Critically though the M1 is definitely not a 10W chip as many people were claiming just a few days ago. You're definitely going to see differences between the Air & 13" MBP as a result.
> This is a very misleading statement. They primarily only used the 5950X in single-core tests, and in those tests it doesn't come remotely close to 105W. In fact per Anandtech's own results[1] the 5950X CPU core in a single-core load draws around 20w.
It would seem that the switching of AMD chips in the various graphs have caused some confusion. I was referring to the "Geekbench 5 Multi-Thread" graph on page 2. This shows a score of 15,726 for the 5950x vs 7715 for the M1. This is about 2x. I do not see any notes that the benchmark is using less cores than the chip has available.

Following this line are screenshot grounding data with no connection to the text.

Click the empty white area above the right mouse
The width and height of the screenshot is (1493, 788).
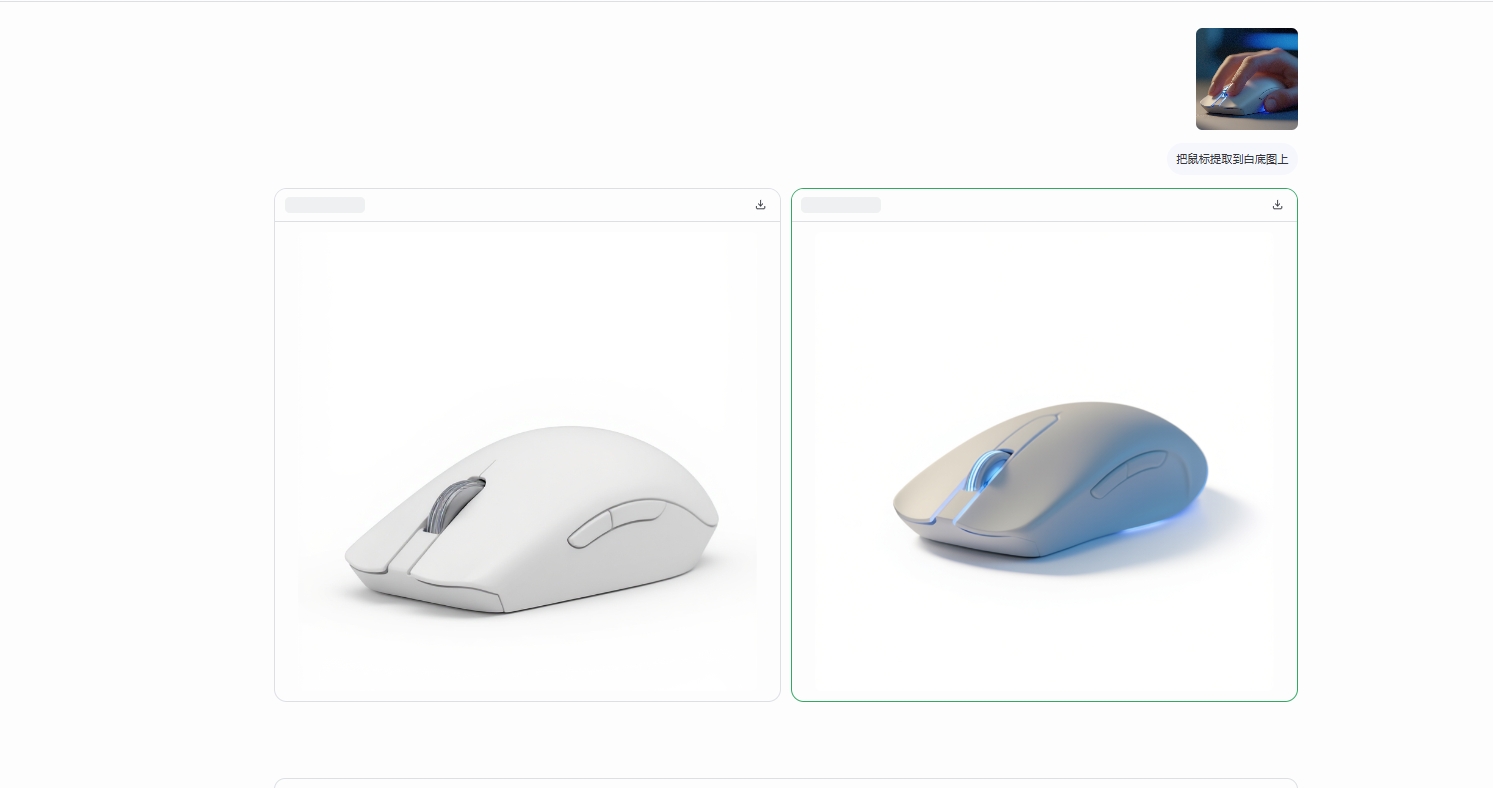pyautogui.click(x=1044, y=310)
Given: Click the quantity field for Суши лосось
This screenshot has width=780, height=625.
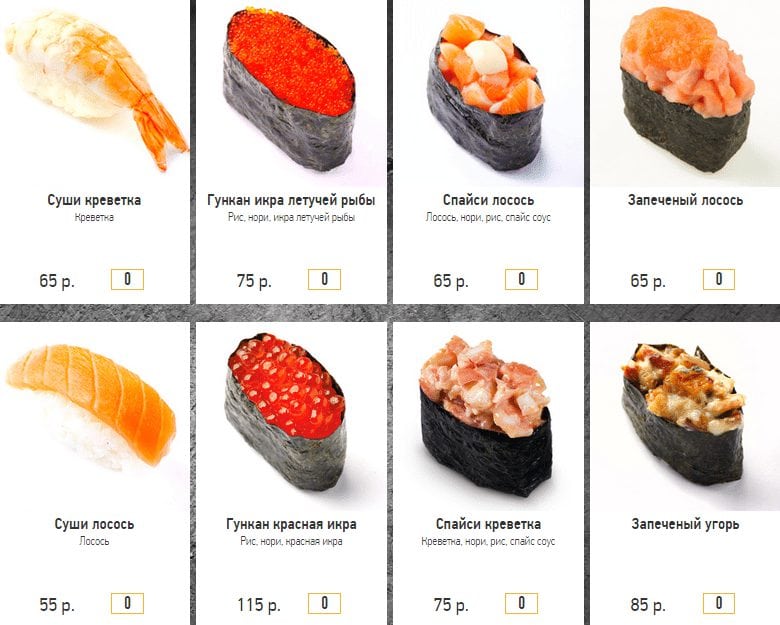Looking at the screenshot, I should pos(127,604).

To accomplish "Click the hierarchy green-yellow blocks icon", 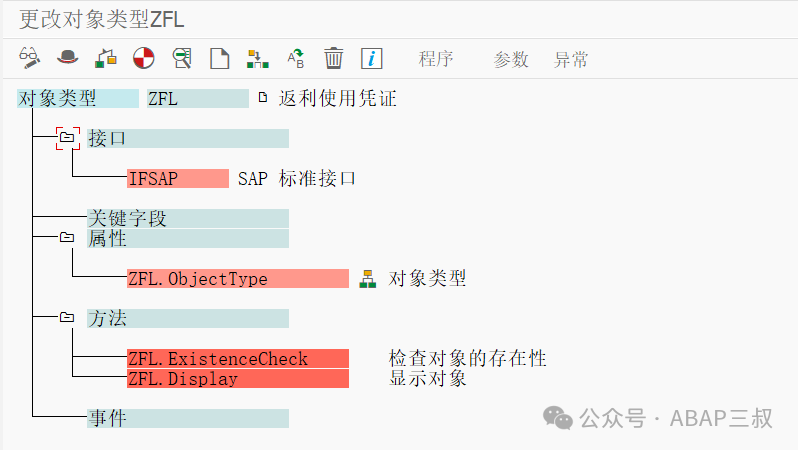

I don't follow your argument for why it is misleading to characterize the 5950x as a 105W TDP in this benchmark. Could you expand a little on why you believe this is misleading? The article that you have linked to shows over 105W of power consumption from 4 cores - 16.
Edit: I put in the wrong page number in the clarification :) Also, I see later in the linked article that the 15726 score is from 16C/32T.
If you're referring to the single time the 5950X's multi-threaded performance was compared then sure, the 105W TDP is fair. But you should also be calling that out, or you're being misleading, as the majority of the 5950X numbers in the article were single-threaded results, and it did not appear in most of the multi-threaded comparisons at all.
But in multi-threaded workloads it also absolutely obliterates the M1. Making that comparison fairly moot (hence why Anandtech didn't really do it). It's pretty expected that the higher-power part is faster, that's not particularly interesting.
It's really not clear what you are trying to argue here. The number of single-threaded benchmarks are irrelevant to this point: when the M1 was compared to the 5950X in a multithreaded comparison:
* The 5950X was 2x faster
* The 5950X was using 4x the power (28W system vs 105W+ for the processor).
* The M1 only has 4 performance cores, the 5950X has 16.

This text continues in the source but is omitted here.